Computer generated 3D illustration with the prehistoric fish Dunkleosteus | MR1805 via Getty Images

The reproductive behavior of Dunkleosteus remains a mystery because no fossil evidence can confirm whether they reproduced by laying eggs or by giving birth live.

It is well known that while most fishes reproduce by laying eggs, some are viviparous, meaning they are livebearers.

It is poorly known, however, that placoderms were among the earliest vertebrates that reproduced through live birth, meaning they adapted to internalizing egg fertilization.

While this has been proven for other placoderms, we cannot confirm whether the Dunkleosteus was also viviparous.

Computer generated 3D illustration with the prehistoric fish Dunkleosteus | MR1805 via Getty Images

After baby Dunkleosteus were born (or hatched), they likely had a different lifestyle and feeding behavior than adults.

It is thought that juveniles lived in shallower waters, as fossils were recovered from closer to the shore, with adults remaining full-time in deep waters.

It has also been suggested that juveniles might have been almost as strong as adults, that is, in terms of bite force. 

Evolution and History

D. terrelli juvenile specimen CMNH 7424 | Tim Evanson via Flickr (CC BY-SA 2.0)

Members of the Placodermi class are thought to have diverged from sharks and bony fishes approximately 400 million years ago.

The first placoderm fossils date from the Silurian; the Shimenolepis, an antiarch, was the first officially described placoderm.
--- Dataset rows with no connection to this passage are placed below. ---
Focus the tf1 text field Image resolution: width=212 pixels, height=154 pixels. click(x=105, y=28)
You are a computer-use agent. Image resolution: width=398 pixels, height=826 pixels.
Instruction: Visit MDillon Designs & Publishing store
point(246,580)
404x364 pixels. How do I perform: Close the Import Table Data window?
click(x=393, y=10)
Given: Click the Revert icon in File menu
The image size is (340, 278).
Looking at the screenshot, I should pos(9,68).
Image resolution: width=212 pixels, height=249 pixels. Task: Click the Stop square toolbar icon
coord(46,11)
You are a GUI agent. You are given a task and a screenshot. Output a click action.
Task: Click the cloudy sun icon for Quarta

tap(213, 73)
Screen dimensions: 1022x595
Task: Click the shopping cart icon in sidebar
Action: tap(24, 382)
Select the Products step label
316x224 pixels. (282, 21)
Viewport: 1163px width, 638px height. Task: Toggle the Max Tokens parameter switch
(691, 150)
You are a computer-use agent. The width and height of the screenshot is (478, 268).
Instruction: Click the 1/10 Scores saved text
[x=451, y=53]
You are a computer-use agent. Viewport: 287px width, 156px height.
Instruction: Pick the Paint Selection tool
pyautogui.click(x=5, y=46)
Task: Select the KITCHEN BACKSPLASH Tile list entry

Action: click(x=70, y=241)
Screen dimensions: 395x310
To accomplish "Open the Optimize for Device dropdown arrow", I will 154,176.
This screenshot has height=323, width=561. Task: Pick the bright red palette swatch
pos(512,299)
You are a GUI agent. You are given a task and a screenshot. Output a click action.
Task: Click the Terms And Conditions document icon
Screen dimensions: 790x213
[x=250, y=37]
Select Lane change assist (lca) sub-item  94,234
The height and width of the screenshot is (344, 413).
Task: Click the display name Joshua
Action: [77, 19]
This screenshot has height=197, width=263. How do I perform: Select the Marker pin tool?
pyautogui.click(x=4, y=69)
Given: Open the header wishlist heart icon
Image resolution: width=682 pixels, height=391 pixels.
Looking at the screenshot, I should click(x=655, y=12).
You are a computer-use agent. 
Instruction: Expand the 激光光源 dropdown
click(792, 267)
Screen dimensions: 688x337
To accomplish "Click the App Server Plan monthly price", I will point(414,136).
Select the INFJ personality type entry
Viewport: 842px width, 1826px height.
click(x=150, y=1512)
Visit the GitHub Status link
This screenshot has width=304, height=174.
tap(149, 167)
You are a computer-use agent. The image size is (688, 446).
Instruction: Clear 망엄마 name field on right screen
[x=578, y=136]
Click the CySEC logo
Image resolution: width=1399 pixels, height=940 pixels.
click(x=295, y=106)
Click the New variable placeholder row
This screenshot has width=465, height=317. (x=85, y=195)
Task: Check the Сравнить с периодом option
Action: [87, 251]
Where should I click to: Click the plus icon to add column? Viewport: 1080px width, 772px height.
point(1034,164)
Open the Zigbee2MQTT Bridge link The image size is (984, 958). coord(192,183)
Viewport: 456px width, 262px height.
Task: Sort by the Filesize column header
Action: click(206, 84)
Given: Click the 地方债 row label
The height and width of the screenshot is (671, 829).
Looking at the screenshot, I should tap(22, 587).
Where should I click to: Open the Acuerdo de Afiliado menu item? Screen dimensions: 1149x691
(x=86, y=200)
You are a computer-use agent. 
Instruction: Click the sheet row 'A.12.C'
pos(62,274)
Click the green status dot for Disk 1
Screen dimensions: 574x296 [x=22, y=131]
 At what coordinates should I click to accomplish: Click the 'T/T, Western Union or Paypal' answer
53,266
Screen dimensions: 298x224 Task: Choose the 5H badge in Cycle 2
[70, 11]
During the Devonian, placoderms became quite abundant in freshwater and saltwater habitats.

The Dunkleosteus is part of the Arthrodira group of placoderms, which includes numerous diverse species – some being apex predators, others being bottom dwellers.

The first Dunkleosteus fossils were discovered in 1867 on Lake Erie cliffs, Ohio.

Partially reconstructed D. terrelli skull (specimen CMNH 5768), Cleveland Museum of Natural History | James St. John via Flickr (CC BY 2.0)

In 1873, the fossils were attributed to Dinichthys herzeri, which was subsequently named Dinichthys terrelli after Jay Terrell, who had discovered the fossils.

Unfortunately, most of Terrell’s fossils were destroyed in a fire.

Following other discoveries, fossils belonging to this creature were attributed to Dunkleosteus in 1956.

This genus was considered closely related to the Dinichthys until 2010, when a phylogenetic study concluded they were, in fact, part of separate clades.

As such, the Dunkleosteus, alongside the Eastmanosteus, Heterosteus, Golshanichthys, and others, is now part of the Dunkleosteidae family.

Dunkleosteus terrelli | Freer Law via Getty Images

Nevertheless, this classification is still debated.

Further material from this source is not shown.